A mi abuela Nieves.
Por las calles empedradas de cayados que un buen día la mar permitió
usar, suele crecer la hierba sobre todo en invierno. En el verde se
pueden encontrar maravillas: caracoles saludando al sol, hileras de
hormigas que se afanan en trasladar los pequeños granos de trigo que
los hombres en su trajín de fardos dejan caer e incluso cagarrutas
del numeroso trasiego de los rebaños que tintinean y llaman al
desayuno.
Hoy he cumplido los nueve años y salto los escalones de madera de
tres en tres. Doña Clementina debe de estar ya por la puerta pues
escucho los badajos alegres, quiero ser la primera. En mi mano, la
cántara se balancea aboyada y descascarillada. Allí está ella,
brazos en jarra, mirándome entre socarrona y seria. Sin
intercambiar una sola palabra me la saca de las manos, se arremanga y
se sube las enaguas para estar más cómoda acuclillada ejerciendo su
oficio. Lo que escucho acelera el ruido de mis tripas que ya desde
hace rato suenan sin piedad. Siento el calorcito del líquido por mi
garganta que llega a mi estómago y lo calma.

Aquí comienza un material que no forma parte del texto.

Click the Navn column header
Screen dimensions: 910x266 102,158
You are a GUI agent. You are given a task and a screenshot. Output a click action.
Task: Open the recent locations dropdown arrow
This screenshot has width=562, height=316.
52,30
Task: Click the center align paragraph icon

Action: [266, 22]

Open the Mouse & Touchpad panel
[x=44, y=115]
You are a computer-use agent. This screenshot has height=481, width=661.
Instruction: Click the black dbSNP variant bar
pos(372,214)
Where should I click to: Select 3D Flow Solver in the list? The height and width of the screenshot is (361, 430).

Hoy, a pesar de todo es un día diferente. Las campanas de la
parroquía repican distinto. Mi mirada busca la celosía verde de la
ventana que deja entrever unas manos ágiles armadas de dedal y aguja
dando puntadas de presilla. Aquel mantel cubrirá lujosas mesas del
Nuevo Mundo y ofrecerá viandas a quienes jamás sospecharán que
llevan aromas de un Atlántico lejano. Detrás de las manos una
mirada risueña y pícara me observa y me llama.

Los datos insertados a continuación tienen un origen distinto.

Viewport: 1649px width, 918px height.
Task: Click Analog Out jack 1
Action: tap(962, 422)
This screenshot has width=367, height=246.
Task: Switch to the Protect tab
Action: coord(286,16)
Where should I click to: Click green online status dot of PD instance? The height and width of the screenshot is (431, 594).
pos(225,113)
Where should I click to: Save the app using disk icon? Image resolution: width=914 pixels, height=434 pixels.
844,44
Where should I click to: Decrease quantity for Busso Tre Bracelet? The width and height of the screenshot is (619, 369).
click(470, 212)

Sobre la silla hay un hermoso sombrero lleno de lazos, flores y
encajes. Es una pequeña pamela que ha sido depositaria de numerosas
horas de trabajo robadas a los interminables quehaceres diarios.
-¿Mamá, para quién es ese sombrero?
-Para ti. Esta tarde lo llevarás a la procesión.
Lo miro son resignación. No soy capaz de negarme a llevar semejante
engorro, pero el esfuerzo ha sido mucho y sé que no puedo decir
palabra.
Las tenacillas manejadas con habilidad dan forma a los tirabuzones
negros que se deslizan por mi cara.
Desde el fondo de la cuesta, ya se oye el bullicio. En la plaza hay
paseo con música y las muchachas enlazadas entre ellas dan vueltas
alrededor de la pila central. Justo enfrente de ellas, los pequeños
grupos de militares imberbes realizan la misma maniobra.
Cuando corro calle abajo, tengo que sujetar el sombrero que me
aprieta la barbilla con un enorme lazo. Hoy es un día grande, fiesta
de La Naval y en el recinto hay una gran animación. Lástima que tenga
que pagar el tributo de cargar con semejante tocado.
La música se detiene y comienza en el repicar de campanas de la
torre. Solo se escucha una vez al año y en el día de hoy. La
procesión se inicia y yo me escabullo entre la gente que con mirada
piadosa se persigna y juguetea nerviosa con las bolitas de sus
rosarios.
Ya no sé qué hacer con este maldito sombrero, la cabeza me pica y
me rasco con los dedos hurgando por mis sienes. Entre el murmullo de
la multitud logro escuchar un sonido que a pesar de serme familiar
hoy me parece más nuevo que nuca. El chorrito donde todas las
mañanas guardo cola para llenar los baldes, hoy me parece música
celestial. Sonrío feliz y meto la cabeza debajo del gorgoteo
refrescante. Por fin he logrado deshacerme de mi tortura.